東京:日本のスタートアップ企業は21日、民間向け宇宙遊覧気球の打ち上げ計画を発表。通常であれば天文学的に高価な体験を、地に足のついたものにすることを目指している。
代表取締役の岩谷圭介氏は記者団に対し、ロケットで空を飛ぶには、億万長者でなくても、厳しい訓練を受けなくても、語学力がなくても大丈夫だと語った。
「安全、経済的で、人に優しい」。岩谷氏は言う。「 誰もが行ける宇宙遊覧を実現しようというものです」。彼は「宇宙の民主化 」を目指すという。
本社を日本北部の北海道札幌市に構える岩谷技研は、2012年より同プロジェクトに取り組み、2人乗りキャビンと、丸い地球がよく見える高度25キロ(15マイル)まで上昇できる気球を開発したと発表している。 気球は成層圏の中ほどまでしか上がらないため、乗客は宇宙空間にいるわけではないが、ジェット機よりも高く、遮るもののない宇宙空間を見ることができる。
日本の大手旅行会社である株式会社JTBと提携し、民間旅行の準備が整った段階で協力する計画を発表した。初めは1フライト2400万円(18万ドル)ほどかかるが、最終的には数百万円(数万ドル)まで下げることを目標にしていると岩谷氏は言う。
日本の宇宙ベンチャーは、SpaceX社などアメリカの企業に遅れをとっているが、岩谷氏は宇宙をもっとひらかれたものにすることを目指しているという。
SpaceX社は、4月に3人の富裕なビジネスマンとその付き添い宇宙飛行士をそれぞれ5500万ドルで国際宇宙ステーションに送り出したが、これは、NASAのために2年間軌道実験室へ宇宙飛行士を乗せてきた同社にとって、初の民間チャーター便であった。
しかし、岩谷技研の宇宙船は、同社関係者によると、ロケットや熱気球とは異なり、ほぼ再利用可能なヘリウムで浮揚させ、日本の領土や領空で安全に飛行することができるという。
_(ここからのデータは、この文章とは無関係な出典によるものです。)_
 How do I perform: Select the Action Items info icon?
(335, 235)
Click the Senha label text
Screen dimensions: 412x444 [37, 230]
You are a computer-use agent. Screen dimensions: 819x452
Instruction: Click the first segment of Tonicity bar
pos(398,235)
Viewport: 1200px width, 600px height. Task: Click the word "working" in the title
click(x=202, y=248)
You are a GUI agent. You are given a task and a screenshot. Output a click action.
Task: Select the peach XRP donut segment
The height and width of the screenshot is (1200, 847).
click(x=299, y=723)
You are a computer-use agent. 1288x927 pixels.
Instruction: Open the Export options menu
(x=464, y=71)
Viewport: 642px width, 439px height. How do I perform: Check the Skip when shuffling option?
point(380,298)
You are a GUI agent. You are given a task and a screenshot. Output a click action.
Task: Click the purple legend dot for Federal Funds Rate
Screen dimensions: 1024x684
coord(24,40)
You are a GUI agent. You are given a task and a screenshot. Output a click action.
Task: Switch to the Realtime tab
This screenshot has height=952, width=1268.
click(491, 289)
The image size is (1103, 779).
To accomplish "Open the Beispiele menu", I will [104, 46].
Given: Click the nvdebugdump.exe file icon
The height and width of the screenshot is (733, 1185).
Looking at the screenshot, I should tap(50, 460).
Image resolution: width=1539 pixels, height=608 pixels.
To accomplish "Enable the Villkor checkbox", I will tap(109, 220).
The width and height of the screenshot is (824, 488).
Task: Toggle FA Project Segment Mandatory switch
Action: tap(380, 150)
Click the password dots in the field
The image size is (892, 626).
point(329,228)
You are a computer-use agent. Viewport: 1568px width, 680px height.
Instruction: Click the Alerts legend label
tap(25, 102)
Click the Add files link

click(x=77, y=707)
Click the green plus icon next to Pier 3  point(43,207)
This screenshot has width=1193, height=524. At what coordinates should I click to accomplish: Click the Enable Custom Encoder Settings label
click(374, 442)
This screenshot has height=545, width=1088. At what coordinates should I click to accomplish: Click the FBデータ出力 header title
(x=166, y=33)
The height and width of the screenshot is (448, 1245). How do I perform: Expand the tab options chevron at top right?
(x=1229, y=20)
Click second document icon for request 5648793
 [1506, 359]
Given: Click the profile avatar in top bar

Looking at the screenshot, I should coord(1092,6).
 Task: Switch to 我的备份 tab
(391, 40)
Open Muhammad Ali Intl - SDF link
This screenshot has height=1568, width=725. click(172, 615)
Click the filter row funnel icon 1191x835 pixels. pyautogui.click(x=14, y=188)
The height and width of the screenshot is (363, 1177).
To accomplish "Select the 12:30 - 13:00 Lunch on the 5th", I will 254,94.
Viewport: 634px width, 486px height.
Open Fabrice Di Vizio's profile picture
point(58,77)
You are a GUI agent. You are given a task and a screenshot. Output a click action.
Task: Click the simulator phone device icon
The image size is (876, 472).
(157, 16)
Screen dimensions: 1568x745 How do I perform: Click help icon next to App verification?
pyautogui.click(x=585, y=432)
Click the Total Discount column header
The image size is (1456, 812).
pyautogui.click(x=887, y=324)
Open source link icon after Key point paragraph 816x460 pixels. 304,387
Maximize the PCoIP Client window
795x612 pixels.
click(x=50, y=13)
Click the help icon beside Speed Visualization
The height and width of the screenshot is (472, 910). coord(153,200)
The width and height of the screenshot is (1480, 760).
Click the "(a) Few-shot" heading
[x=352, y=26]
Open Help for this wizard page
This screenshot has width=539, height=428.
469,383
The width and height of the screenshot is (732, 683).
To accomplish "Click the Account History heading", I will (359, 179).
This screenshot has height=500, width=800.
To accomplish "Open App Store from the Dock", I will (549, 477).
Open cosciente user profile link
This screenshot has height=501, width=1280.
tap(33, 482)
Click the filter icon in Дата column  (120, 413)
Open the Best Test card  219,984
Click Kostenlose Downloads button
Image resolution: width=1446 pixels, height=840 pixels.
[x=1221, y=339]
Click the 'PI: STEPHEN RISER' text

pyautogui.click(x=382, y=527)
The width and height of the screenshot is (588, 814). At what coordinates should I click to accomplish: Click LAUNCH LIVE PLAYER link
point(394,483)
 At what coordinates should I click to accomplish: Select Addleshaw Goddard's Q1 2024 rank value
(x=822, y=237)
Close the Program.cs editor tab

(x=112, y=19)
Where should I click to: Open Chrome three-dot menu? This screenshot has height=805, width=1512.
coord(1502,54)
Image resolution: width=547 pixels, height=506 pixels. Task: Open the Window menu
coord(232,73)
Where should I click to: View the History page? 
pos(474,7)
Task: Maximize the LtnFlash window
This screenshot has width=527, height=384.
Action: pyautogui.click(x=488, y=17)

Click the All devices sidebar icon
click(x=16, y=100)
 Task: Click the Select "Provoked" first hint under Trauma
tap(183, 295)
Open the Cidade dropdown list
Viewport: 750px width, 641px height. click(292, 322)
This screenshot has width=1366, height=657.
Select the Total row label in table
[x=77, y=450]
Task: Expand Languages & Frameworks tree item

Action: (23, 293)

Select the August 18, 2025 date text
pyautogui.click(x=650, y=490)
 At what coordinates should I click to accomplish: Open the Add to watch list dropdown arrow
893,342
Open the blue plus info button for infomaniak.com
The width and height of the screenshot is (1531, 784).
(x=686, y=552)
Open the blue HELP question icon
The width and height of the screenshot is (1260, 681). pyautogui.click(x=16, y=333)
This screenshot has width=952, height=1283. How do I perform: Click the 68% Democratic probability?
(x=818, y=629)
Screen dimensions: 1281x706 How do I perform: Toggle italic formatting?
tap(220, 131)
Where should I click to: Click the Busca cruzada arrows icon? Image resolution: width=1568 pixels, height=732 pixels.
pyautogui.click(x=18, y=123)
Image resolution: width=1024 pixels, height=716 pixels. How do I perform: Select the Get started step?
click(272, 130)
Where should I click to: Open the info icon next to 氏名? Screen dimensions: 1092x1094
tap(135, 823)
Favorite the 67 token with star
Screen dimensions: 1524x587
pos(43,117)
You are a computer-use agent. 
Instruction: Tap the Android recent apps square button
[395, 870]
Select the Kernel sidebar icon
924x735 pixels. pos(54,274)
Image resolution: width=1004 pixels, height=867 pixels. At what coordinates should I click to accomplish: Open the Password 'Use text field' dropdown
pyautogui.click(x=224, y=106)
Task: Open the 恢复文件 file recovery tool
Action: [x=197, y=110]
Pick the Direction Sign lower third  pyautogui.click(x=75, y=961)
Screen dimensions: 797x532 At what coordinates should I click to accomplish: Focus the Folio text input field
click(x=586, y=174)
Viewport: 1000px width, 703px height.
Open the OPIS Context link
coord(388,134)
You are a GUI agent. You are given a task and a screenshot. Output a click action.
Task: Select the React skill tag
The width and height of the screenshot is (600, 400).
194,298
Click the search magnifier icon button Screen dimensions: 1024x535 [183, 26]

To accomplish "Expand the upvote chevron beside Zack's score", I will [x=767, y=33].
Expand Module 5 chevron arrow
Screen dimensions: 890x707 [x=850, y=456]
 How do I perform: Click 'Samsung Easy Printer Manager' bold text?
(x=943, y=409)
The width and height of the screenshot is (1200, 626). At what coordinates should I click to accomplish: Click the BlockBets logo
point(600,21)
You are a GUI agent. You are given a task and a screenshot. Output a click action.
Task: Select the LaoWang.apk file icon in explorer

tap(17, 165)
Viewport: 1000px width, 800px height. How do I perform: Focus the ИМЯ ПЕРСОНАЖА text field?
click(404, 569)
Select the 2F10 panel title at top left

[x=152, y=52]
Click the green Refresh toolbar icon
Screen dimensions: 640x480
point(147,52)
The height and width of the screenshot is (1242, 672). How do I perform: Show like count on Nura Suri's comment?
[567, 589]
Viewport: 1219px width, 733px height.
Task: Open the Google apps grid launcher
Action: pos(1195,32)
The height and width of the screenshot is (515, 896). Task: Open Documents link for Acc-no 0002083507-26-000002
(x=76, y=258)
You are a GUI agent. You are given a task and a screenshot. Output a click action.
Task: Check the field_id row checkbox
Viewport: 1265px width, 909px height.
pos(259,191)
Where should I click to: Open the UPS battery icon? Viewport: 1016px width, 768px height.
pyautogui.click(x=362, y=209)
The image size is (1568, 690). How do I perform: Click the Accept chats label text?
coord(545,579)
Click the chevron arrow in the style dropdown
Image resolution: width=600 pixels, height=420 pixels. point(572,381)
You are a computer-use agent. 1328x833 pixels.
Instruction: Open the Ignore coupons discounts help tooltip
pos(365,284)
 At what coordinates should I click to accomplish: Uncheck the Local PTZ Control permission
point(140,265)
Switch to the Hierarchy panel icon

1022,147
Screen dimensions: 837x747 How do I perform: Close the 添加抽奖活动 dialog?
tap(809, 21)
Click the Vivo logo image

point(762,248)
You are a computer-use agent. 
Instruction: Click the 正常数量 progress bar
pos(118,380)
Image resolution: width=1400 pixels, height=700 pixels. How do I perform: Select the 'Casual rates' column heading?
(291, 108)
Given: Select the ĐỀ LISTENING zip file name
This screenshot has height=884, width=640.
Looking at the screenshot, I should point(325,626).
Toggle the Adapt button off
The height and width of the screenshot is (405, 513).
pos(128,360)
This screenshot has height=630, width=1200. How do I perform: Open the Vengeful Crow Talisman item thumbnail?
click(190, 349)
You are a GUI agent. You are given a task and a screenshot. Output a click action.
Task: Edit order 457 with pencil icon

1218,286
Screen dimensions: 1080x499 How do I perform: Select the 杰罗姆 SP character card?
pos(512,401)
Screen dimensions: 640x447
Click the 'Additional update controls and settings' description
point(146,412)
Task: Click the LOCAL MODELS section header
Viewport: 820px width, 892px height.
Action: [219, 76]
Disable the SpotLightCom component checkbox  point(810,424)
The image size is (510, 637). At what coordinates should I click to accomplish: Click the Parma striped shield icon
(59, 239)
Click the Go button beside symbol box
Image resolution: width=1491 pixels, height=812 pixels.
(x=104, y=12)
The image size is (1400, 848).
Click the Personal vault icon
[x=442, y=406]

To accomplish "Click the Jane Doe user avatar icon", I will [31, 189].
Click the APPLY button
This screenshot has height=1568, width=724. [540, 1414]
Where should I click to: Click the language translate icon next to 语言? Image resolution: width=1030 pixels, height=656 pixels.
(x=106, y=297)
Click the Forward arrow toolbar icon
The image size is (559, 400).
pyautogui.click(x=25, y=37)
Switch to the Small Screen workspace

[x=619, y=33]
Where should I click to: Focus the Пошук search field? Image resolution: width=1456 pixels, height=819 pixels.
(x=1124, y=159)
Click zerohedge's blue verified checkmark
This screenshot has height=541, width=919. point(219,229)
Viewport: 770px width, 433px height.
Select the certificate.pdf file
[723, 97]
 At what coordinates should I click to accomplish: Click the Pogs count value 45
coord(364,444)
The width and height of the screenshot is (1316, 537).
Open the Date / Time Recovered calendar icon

早ければ年内にも初飛行を予定している。
パイロットと乗客の2人乗り気密キャビンは、北海道の気球港から離陸し、定義はさまざまであるが、地球上空100キロ付近からと考えられている成層圏の一部で宇宙の玄関口である高度25キロ(15.5マイル)まで2時間かけて上昇し、1時間滞在して1時間で下降する。同社によれば、直径1.5メートル(4.9フィート)のドラム型プラスチック製キャビンには大きな窓が複数あり、乗客は上に宇宙、下に青い地球を見ることができる。
宇宙遊覧の募集は21日に開始し、8月末まで。同社関係者によれば、最初の乗客5人は10月に発表され、天候にもよるが、フライトはおよそ1週間間隔になる予定だという。